Si les 12 vitesses sont maintenues, le FM Electric n’exploite que quelques rapports entre le 7ème et le 12ème en utilisation courante, les rapports inférieurs étant sélectionnés selon la charge et la pente. Le conducteur peut également passer en mode manuel si le type de conduite le nécessite.

Le circuit pneumatique est identique à celui des poids lourds thermiques, excepté le compresseur qui n’est plus à pistons mais à spirale afin de réduire le bruit de fonctionnement, cette technologie étant toujours de type volumétrique. Le compresseur électrique de climatisation est issu de celui autonome de la cabine déjà employé sur des modèles diesel. Le réseau 24 V est alimenté par un convertisseur DC-DC branché aux batteries 600 V. La capacité des batteries 24 V est similaire à celle des véhicules thermiques, afin d’assurer notamment le service de nuit sans avoir recours au convertisseur.

Contrôle du patinage par le système Active Grip Control sur camion thermique à gauche et à batterie à droite


À l’instar des camions thermiques, la version à batterie dispose du contrôle de patinage « Active Grip Control ». La gestion du régime est cependant plus fine car les moteurs électriques sont particulièrement réactifs alors que le dispositif des versions thermiques utilise les freins (système TCS) et le moteur qui ont une inertie élevée.

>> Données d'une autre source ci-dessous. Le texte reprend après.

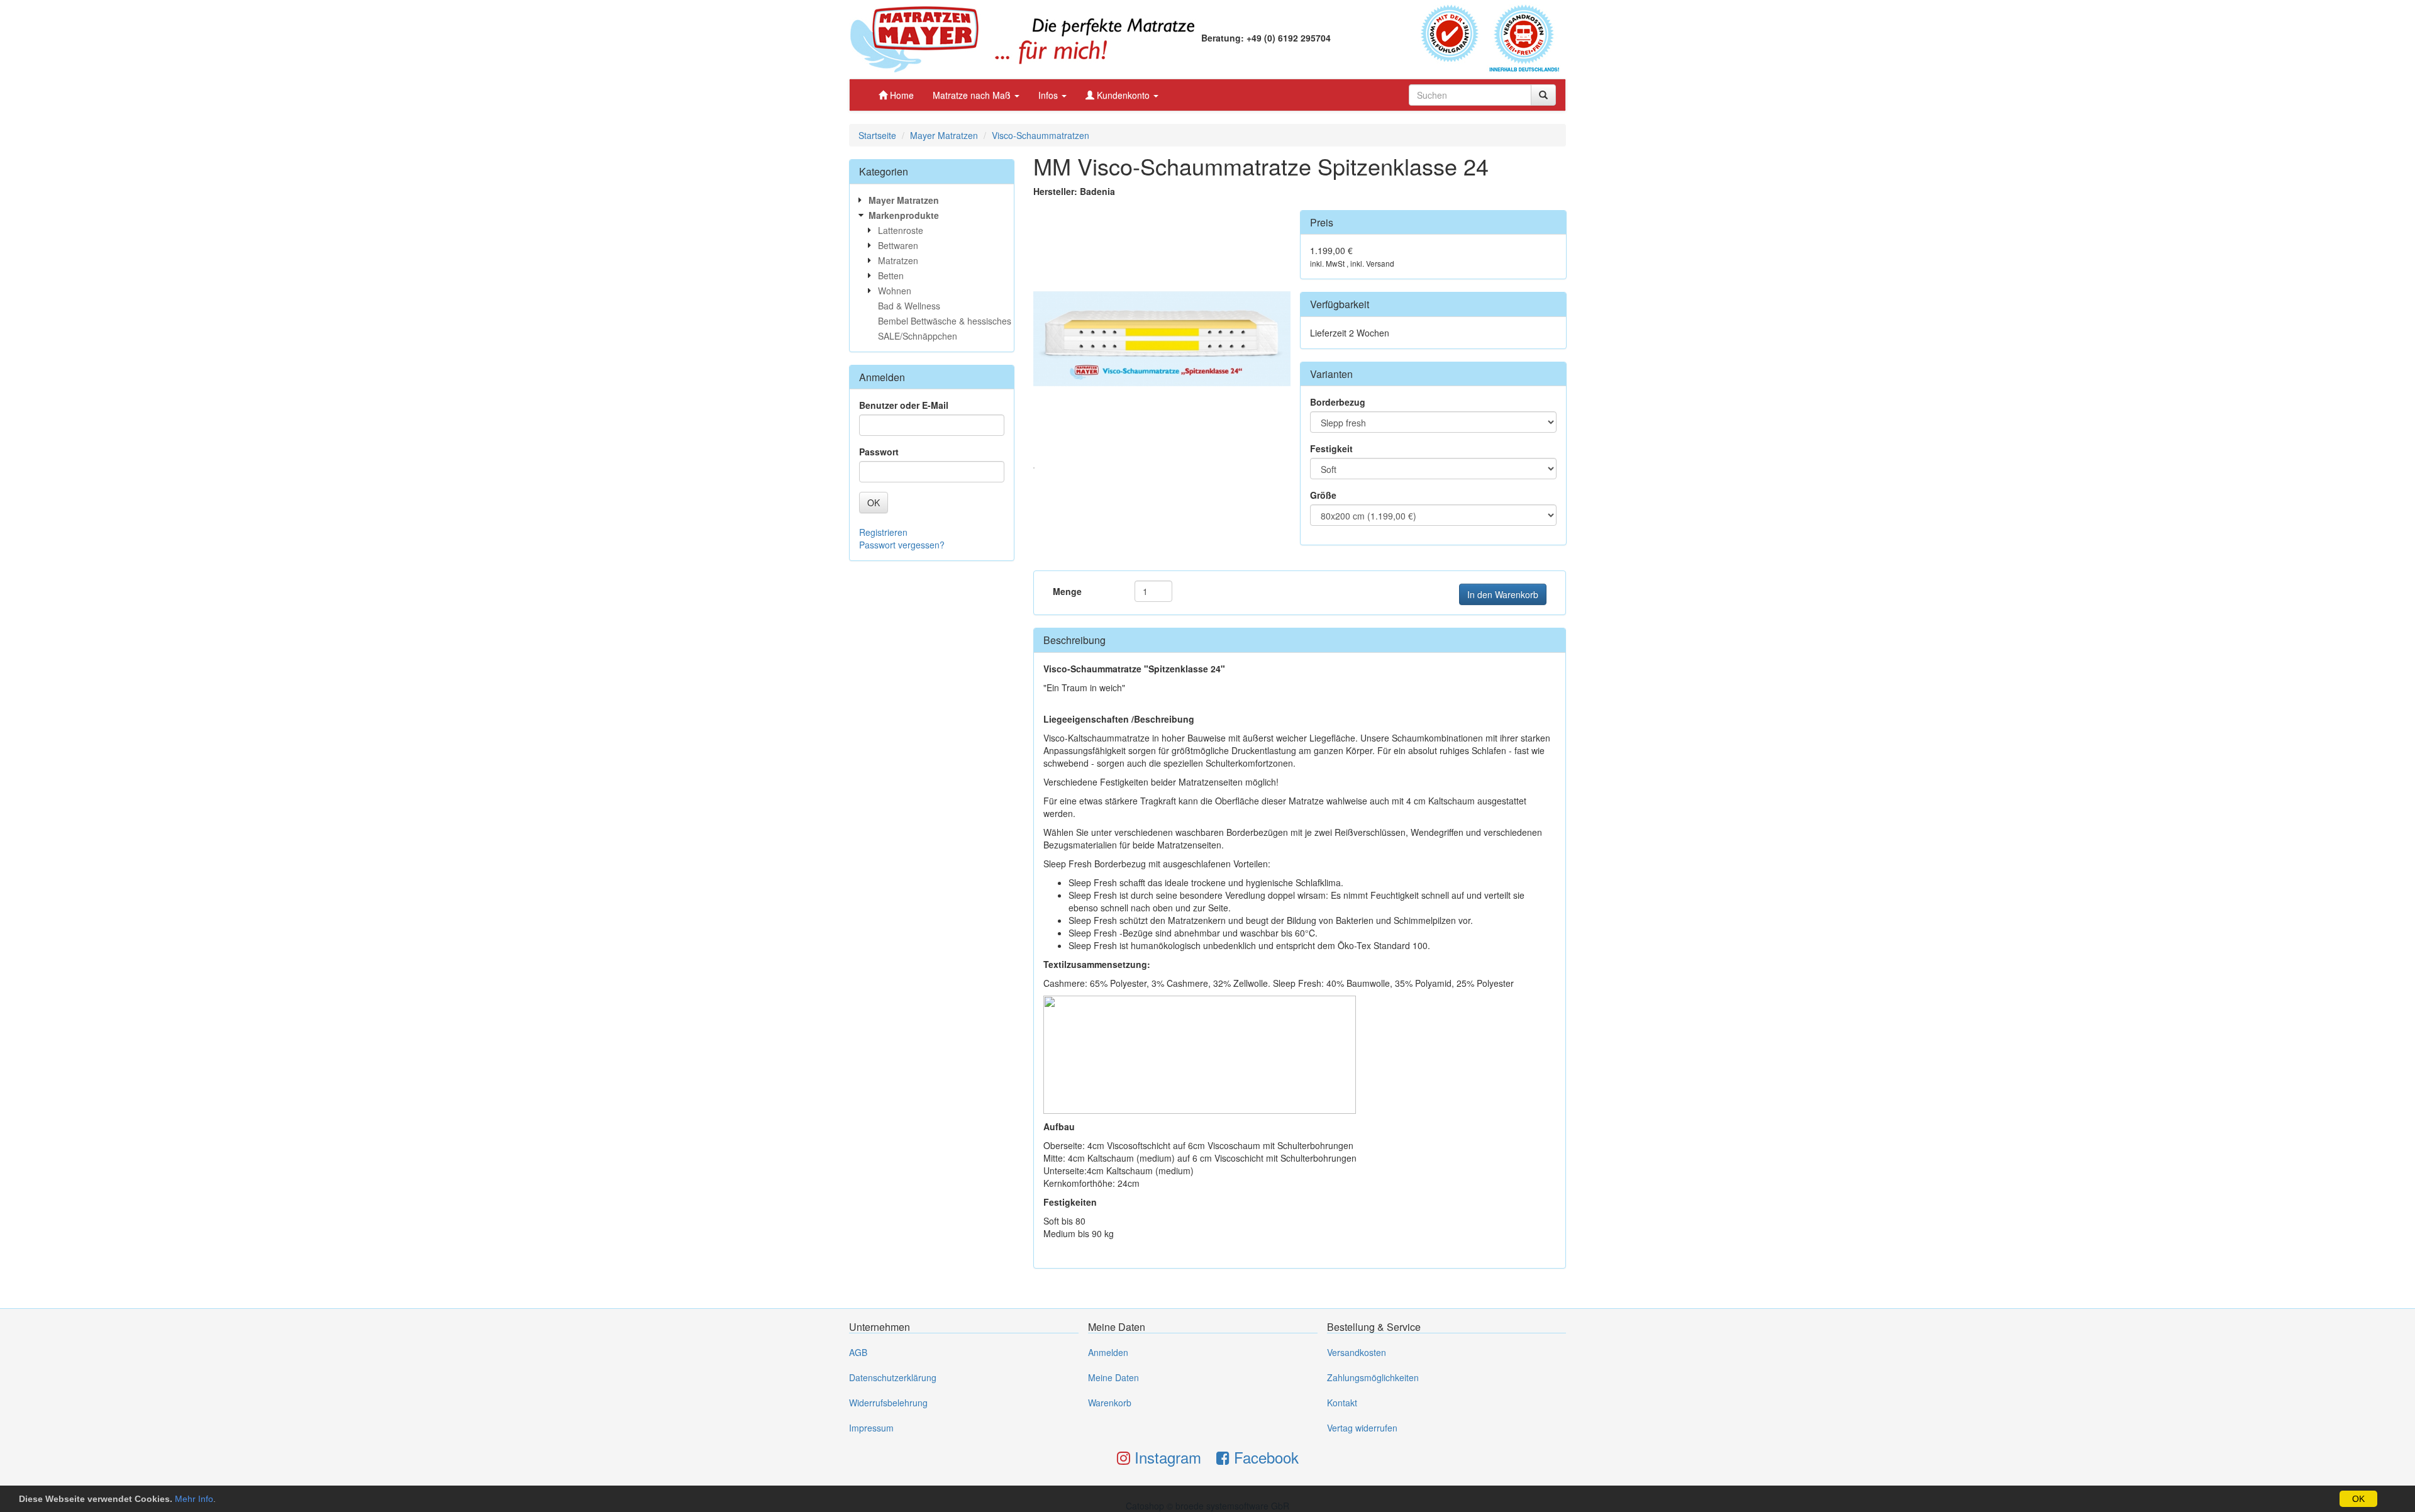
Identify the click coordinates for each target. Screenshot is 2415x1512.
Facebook (1264, 1457)
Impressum (871, 1427)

Dispositif également proposé sur quelques voitures électriques, le système « One Pedal Drive » permet au conducteur de sélectionner le comportement de la récupération de l’énergie cinétique en fonction de la position de la pédale d’accélérateur : coupé, actif avec une régénération prioritaire lors des freinages et automatique. Avec ce dernier, une régénération légère est appliquée à chaque levé de pied de la pédale et roue libre à une vitesse inférieure à 55 km/h.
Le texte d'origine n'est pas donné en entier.